Successes

Creating opportunities for America’s youth

Fund for Tomorrow is all about creating equitable access to opportunities for great experiences for America’s youth. Choral music empowers youth with education about music, giving them an outlet to express their creativity, and watching the seeds of confidence multiply! We hope these experiences fuel the fire of passion in choral directors and the young people who benefit from all your much-appreciated efforts!

Opportunities for Youth Facing Barriers

Funds raised go to help jump-start innovative initiatives that attract children into choral singing, especially those who may not otherwise have access to the artistry and community of choral music. Since the first grant in 2014, 20 grants have been awarded, including the following:

  • Choral Village (The Bel Canto Children’s Chorus, Bethlehem, PA; Joy Hirokawa, Lead). The program brought together young people of diverse backgrounds to learn about others not like themselves through a wide range of arts activities.
  • Join Voices Chicago: An Urban Initiative (Illinois ACDA; Karyl Carlson, Lead). Arising from a meeting of public and private school music teachers, children’s choir conductors, churches, and ACDA leaders, this initiative brought together choir students from throughout the city to participate in a free, day-long choral festival – with ensembles able to take home their music. The Illinois Music Educators Association collaborated to oversee professional development hours for the teachers.
  • Bridges Choral Expansion (BRIDGES: Harmony Through Music; Bonny Tynch, Lead). This project expands a successful after-school music program for fifth and sixth graders to two additional elementary schools with significant poverty indicators. Throughout the school year, students meet once a week with a teaching artist and undergraduate assistant from George Mason University for homework assistance, a healthy snack, Conversational Solfege lessons, and an hour choral rehearsal.
  • One Voice Arizona (Arizona ACDA; Elizabeth Schauer, Lead). This project got Arizonans singing again, and singing together. They are teaching as many Arizonans, in as many venues as possible, two pieces of sung music each year for the purpose of creating a common body of music that people can sing together in either an organized or spontaneous fashion in public venues.
  • Meet in the Middle (Rhode Island ACDA; Regina McAdam, Lead). This project gives students from various backgrounds the chance to work together collaboratively on music in preparation for a group performance. It seeks to have high school students “meet in the middle” philosophically, geographically, and musically.
  • Chelsea High School and Detroit Renaissance High School Music Cultural Exchange (Chelsea High School; Steve Hinz, Lead). These two choirs are creating a music cultural exchange program to encourage peer groups to explore their lives and those of their peers through music study and performance in two diverse school and community settings.
  • Empowering Song: Musical Expression at a Youth Detention Center (Boston University, Metropolitan College; Trey Pratt, Lead). Funding is helping a six-week pilot project with the Judge Connelly Youth Center transform into an established detention center program that is rooted in the Empowering Song approach. The primary creative activities – based on the overwhelming interest and capabilities of the youth in the pilot program – will be drumming and singing.

Additional Projects

The following programs were developed by ACDA members and chapters, and received funding to scale up to national efforts.
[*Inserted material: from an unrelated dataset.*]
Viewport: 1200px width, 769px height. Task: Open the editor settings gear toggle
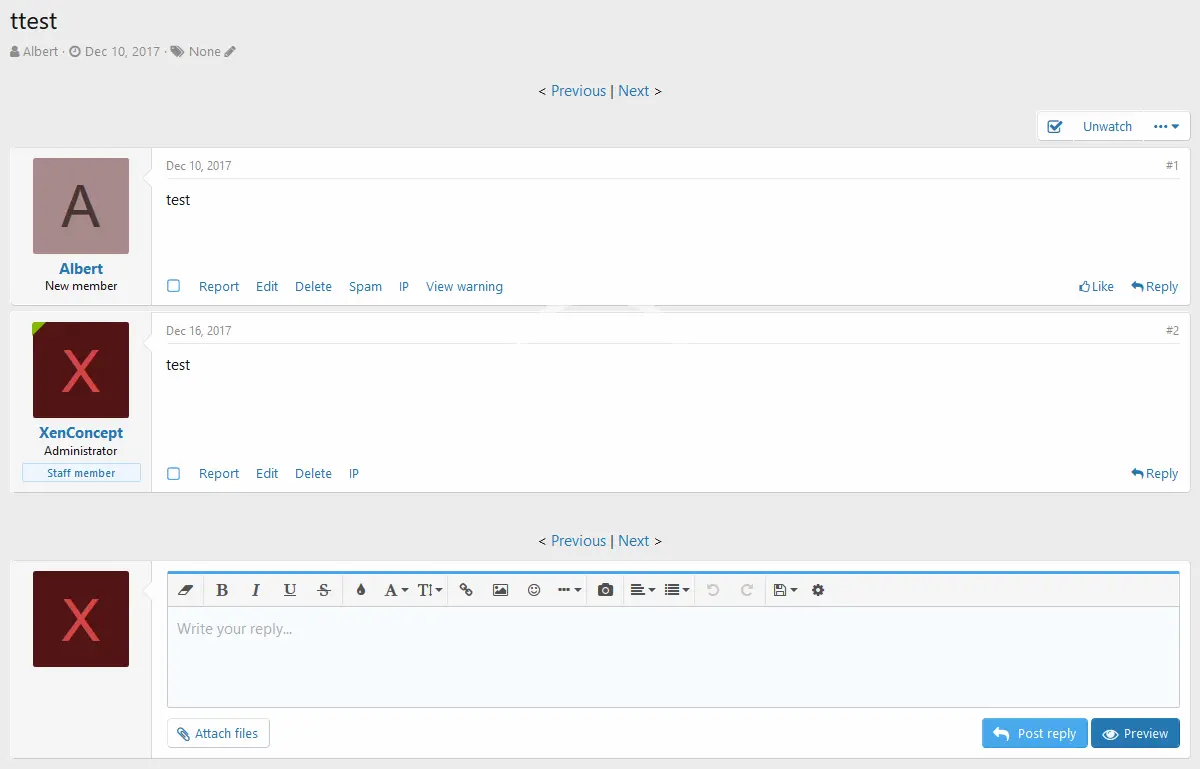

ChorTransform – an ACDA initiative that employs the hallmarks of service learning in a partnership between ACDA student chapters, colleges and universities, and local choral programs in need.
NextDirection Choral Leadership Conference – a collegiate symposium and high school conference that is aimed at opening up the world of choral education to high school and collegiate students who demonstrate leadership in the choral classroom.

Finally, ACDA was able to launch a national mentoring project in 2013.
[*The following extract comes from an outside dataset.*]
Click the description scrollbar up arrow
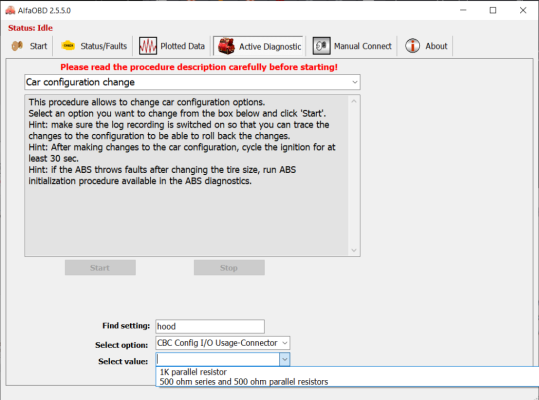Viewport: 539px width, 400px height. point(354,101)
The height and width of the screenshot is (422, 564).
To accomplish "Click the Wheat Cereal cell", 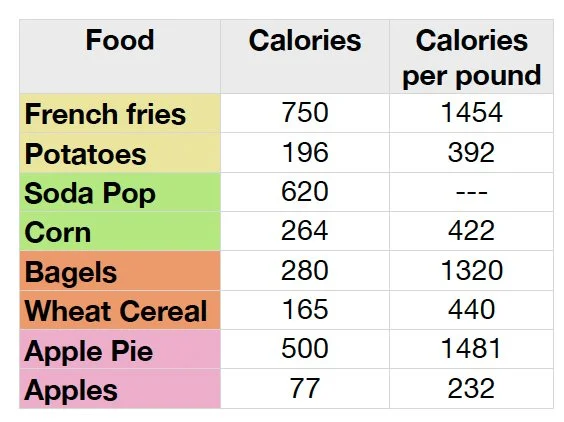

ACDA Mentoring – As one program participant said, “Please, please encourage all ACDA members to participate in this program. As a first year teacher, this was invaluable. Knowing that I had a college professor with years of experience was incredibly comforting and confidence boosting when the job was difficult. My mentor offered perspective that I very much needed and I saw a clear difference in my instruction and practice because of this mentoring.”